**Available records**
[start]

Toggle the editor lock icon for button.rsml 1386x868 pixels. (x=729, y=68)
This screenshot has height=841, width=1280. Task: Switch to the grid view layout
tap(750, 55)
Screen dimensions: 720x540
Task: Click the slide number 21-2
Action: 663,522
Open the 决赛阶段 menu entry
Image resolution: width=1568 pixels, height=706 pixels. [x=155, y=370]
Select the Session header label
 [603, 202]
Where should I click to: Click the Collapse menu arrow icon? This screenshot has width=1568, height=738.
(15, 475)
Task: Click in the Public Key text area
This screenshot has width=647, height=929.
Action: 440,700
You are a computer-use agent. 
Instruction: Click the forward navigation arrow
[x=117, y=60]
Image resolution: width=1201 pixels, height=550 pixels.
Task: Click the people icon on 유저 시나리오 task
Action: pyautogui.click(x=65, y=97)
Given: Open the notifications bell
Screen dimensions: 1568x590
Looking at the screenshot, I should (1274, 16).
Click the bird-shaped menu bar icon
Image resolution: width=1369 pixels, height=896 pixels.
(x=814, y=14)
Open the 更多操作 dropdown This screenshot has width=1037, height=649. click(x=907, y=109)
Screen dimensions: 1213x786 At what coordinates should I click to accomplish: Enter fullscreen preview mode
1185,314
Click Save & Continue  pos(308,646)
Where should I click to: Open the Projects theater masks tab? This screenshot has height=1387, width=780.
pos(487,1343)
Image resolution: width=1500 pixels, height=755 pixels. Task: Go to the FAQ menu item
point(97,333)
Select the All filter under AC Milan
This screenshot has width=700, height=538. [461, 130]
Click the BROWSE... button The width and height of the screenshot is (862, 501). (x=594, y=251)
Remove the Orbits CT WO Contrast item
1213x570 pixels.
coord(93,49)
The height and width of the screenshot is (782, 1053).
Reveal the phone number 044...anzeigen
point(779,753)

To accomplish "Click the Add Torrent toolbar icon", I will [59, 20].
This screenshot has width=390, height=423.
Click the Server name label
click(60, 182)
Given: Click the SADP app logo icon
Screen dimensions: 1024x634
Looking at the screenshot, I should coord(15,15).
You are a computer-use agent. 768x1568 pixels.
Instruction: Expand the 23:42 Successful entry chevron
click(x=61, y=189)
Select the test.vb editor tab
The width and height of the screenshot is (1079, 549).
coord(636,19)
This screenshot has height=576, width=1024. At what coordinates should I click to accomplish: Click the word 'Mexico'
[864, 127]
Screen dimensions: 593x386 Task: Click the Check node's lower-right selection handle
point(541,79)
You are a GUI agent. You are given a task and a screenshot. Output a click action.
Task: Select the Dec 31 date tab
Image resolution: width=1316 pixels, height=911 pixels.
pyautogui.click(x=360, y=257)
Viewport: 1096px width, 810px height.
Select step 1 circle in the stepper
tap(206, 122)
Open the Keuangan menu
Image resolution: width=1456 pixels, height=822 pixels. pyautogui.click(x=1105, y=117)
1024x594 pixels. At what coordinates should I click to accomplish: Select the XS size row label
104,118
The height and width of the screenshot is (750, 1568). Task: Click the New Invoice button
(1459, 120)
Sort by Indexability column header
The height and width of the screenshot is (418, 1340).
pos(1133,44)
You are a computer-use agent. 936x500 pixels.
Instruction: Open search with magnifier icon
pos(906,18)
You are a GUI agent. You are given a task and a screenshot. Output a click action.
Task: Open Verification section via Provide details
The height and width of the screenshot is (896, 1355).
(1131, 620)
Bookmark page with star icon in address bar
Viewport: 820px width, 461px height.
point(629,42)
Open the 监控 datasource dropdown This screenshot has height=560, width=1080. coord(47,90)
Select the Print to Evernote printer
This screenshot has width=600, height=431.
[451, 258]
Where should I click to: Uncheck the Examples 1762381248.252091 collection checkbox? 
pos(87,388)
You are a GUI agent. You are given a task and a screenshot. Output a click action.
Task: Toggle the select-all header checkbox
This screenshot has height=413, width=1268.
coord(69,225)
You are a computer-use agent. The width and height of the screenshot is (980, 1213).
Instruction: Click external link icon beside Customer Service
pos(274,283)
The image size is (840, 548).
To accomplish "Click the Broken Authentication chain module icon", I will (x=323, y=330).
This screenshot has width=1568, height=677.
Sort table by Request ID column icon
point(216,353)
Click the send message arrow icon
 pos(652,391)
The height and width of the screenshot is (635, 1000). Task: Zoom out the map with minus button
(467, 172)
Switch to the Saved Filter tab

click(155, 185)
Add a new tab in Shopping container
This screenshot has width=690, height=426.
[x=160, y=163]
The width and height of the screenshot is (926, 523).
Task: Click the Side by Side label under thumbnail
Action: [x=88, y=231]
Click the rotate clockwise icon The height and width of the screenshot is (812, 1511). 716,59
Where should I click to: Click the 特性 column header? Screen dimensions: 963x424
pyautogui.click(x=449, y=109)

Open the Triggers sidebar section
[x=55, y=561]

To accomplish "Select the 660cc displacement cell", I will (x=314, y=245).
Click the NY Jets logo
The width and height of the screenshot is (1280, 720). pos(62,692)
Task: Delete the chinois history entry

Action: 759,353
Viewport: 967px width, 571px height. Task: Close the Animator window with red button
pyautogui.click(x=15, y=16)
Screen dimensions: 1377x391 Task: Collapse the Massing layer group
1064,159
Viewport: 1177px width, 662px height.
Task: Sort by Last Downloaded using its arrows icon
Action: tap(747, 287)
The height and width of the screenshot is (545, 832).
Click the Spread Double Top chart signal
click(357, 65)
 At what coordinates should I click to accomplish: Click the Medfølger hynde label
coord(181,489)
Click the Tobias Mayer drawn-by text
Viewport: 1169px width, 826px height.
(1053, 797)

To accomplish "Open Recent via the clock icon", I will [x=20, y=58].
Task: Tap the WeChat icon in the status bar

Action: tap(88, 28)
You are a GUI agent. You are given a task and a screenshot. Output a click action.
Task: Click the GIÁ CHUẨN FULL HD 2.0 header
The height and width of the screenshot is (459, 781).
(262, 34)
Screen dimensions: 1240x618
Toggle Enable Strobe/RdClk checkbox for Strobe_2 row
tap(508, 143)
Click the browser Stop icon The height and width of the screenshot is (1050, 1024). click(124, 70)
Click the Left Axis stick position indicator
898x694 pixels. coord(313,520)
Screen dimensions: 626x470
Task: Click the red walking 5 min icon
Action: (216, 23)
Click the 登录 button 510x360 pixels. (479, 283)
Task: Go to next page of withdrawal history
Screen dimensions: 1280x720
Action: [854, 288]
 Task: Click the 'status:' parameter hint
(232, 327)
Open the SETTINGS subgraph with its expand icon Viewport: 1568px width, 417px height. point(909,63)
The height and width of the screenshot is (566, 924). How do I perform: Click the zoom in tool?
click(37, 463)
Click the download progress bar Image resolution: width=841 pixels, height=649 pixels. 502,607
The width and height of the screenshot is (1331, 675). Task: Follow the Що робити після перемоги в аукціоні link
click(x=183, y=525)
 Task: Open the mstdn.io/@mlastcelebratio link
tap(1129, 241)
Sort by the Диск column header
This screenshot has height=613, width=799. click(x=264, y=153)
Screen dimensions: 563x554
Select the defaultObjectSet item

[end]

**Stated task**
Please output everything in the data above from the line containing "This screenshot has width=390, height=423." down to the line containing "coord(636,19)", both included, as a numbered list with blank lines omitted.

**Written answer**
1. This screenshot has width=390, height=423.
2. Click the Server name label
3. click(60, 182)
4. Given: Click the SADP app logo icon
5. Screen dimensions: 1024x634
6. Looking at the screenshot, I should coord(15,15).
7. You are a computer-use agent. 768x1568 pixels.
8. Instruction: Expand the 23:42 Successful entry chevron
9. click(x=61, y=189)
10. Select the test.vb editor tab
11. The width and height of the screenshot is (1079, 549).
12. coord(636,19)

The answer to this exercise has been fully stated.